■ **GIVEN REQUEST**
Rewrite the records from the start through the line containing "point(190,31)", substituting "Launch" for every "Open" and changing nothing else.

(Data entries)
|---|
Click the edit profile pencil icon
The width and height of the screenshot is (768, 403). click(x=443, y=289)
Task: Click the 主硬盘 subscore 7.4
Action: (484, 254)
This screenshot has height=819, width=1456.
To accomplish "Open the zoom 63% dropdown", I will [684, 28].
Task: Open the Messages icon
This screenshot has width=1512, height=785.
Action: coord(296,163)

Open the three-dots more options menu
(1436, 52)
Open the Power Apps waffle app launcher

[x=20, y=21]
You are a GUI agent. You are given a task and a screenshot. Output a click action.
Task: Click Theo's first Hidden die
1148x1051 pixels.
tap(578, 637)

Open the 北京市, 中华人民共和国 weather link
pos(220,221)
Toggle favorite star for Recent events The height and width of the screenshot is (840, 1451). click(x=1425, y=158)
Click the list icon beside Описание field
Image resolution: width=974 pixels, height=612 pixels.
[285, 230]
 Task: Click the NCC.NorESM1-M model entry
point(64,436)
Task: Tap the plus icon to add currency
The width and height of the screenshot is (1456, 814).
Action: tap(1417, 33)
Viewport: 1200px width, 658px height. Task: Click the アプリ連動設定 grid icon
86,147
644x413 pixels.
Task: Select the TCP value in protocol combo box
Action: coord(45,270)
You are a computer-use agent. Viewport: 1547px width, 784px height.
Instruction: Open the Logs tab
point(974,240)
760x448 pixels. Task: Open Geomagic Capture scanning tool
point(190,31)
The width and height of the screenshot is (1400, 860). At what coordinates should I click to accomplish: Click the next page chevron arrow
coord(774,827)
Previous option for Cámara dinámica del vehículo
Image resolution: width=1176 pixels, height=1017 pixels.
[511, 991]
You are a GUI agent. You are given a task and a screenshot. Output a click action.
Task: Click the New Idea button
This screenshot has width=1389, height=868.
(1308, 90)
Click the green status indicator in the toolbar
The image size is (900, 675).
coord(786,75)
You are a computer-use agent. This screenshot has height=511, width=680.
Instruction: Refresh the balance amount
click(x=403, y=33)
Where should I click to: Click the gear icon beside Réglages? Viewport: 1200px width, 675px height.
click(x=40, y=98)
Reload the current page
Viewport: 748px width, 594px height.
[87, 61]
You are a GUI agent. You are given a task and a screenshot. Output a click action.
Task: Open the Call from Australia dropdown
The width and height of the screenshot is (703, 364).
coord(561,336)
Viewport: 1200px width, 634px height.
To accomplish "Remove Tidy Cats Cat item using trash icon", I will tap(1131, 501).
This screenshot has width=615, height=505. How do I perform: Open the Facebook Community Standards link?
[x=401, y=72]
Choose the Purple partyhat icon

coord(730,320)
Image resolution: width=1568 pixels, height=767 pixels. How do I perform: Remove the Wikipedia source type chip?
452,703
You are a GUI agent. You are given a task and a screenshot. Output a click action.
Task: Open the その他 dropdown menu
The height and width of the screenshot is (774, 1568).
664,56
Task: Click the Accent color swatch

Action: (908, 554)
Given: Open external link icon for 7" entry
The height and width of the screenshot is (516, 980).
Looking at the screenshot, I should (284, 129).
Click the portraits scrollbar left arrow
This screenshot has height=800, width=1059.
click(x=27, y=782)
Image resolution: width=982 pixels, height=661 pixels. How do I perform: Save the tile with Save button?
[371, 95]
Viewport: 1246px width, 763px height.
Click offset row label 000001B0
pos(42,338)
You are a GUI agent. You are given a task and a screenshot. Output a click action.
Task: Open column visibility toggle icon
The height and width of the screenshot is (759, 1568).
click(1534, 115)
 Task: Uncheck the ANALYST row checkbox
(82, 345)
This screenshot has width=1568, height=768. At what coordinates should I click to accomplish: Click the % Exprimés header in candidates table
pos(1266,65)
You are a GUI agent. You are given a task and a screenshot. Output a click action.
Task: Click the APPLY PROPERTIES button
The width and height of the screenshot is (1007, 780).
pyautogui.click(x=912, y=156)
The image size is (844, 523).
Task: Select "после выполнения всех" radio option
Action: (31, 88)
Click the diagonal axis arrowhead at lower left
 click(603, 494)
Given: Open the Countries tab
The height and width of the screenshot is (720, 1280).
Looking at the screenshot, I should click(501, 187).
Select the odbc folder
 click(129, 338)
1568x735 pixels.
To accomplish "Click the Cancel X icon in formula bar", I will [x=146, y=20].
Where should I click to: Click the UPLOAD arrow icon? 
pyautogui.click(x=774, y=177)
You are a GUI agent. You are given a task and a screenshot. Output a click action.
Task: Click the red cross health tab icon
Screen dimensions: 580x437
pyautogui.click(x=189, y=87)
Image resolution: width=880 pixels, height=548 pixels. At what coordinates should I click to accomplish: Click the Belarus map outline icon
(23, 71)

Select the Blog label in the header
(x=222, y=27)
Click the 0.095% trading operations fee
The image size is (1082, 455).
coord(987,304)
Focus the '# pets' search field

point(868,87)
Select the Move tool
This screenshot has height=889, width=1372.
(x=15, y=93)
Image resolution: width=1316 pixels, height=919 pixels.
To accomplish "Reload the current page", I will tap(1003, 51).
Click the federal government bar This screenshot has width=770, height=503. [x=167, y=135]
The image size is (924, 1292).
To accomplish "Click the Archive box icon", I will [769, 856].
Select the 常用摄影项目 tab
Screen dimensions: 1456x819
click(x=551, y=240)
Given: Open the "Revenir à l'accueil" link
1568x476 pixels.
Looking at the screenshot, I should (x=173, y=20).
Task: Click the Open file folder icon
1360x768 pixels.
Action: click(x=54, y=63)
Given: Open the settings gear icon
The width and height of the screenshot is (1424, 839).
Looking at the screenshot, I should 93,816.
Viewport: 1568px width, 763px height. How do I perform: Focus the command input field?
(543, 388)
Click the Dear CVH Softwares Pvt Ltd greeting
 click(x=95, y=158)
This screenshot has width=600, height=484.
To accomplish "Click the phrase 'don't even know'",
|---|
■ **WRITTEN REPLY**
Click the edit profile pencil icon
The width and height of the screenshot is (768, 403). click(x=443, y=289)
Task: Click the 主硬盘 subscore 7.4
Action: (484, 254)
This screenshot has height=819, width=1456.
To accomplish "Launch the zoom 63% dropdown", I will [684, 28].
Task: Launch the Messages icon
This screenshot has width=1512, height=785.
Action: coord(296,163)

Launch the three-dots more options menu
(1436, 52)
Launch the Power Apps waffle app launcher

[x=20, y=21]
You are a GUI agent. You are given a task and a screenshot. Output a click action.
Task: Click Theo's first Hidden die
1148x1051 pixels.
tap(578, 637)

Launch the 北京市, 中华人民共和国 weather link
pos(220,221)
Toggle favorite star for Recent events The height and width of the screenshot is (840, 1451). click(x=1425, y=158)
Click the list icon beside Описание field
Image resolution: width=974 pixels, height=612 pixels.
[285, 230]
 Task: Click the NCC.NorESM1-M model entry
point(64,436)
Task: Tap the plus icon to add currency
The width and height of the screenshot is (1456, 814).
Action: tap(1417, 33)
Viewport: 1200px width, 658px height. Task: Click the アプリ連動設定 grid icon
86,147
644x413 pixels.
Task: Select the TCP value in protocol combo box
Action: coord(45,270)
You are a computer-use agent. Viewport: 1547px width, 784px height.
Instruction: Launch the Logs tab
point(974,240)
760x448 pixels. Task: Launch Geomagic Capture scanning tool
point(190,31)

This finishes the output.